Добавим к этому и рассказ Анатолия Александрова:
«В это время в 43 году в Казани начали появляться в большом количестве деятели из курчатовской лаборатории. Кое-кто приезжал из Ленинграда, кто сидел в блокаде. Я помню, приехал Панасюк…
Флёров приезжает в Ка, зань, через некоторое время уезжает в Москву. Панасюк тоже в Москве. Туда же уезжает Гуревич. С флота отзывают Щепкина Германа Потом появляется Миша Ермаков, лаборант или младший сотрудник у Игоря Васильевича. Так они появляются в Казани дня на 2–3, потом: вжик! И исчезают.
Ну, мы, конечно, на каждого из них набрасываемся и с ними разговариваем. И, в общем, ясно, что затевается по этому поводу большое какое-то дело».
Подробности этого «большого дела» держались в секрете — даже близкий друг Курчатова, Александров, ничего не знал о нём. Только догадывался.
Даже когда Игорь Васильевич вновь объявился в Казани, он, по словам Александрова…
«… ни полслова насчёт того, как идут эти дела, не говорил. Хотя было известно, что он туда вытащил Харитона..
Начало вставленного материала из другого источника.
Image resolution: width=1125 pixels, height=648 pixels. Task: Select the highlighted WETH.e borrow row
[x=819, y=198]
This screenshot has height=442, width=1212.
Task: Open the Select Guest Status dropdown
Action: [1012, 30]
Для меня было совершенно ясно, чем он занимается. Но было ясно и то, что его настолько обязали хранить секреты, что он старался об этом совершенно не говорить. Несмотря на то, что он полностью, конечно, относился ко мне очень хорошо и доверял полностью, но он боялся, что какой-то слух об этом разговоре может привести к очень крупным неприятностям, наверное, для меня же. Он, скорее всего, с этой точки зрения рассматривал. Потому что тогда именно это было наиболее опасно».
В том, что всё засекречивалось самым тщательнейшим образом, нет ничего необычного, потому что «дело», которое затевал Курчатов, было Атомным проектом страны Советов. И оно только-только начиналось.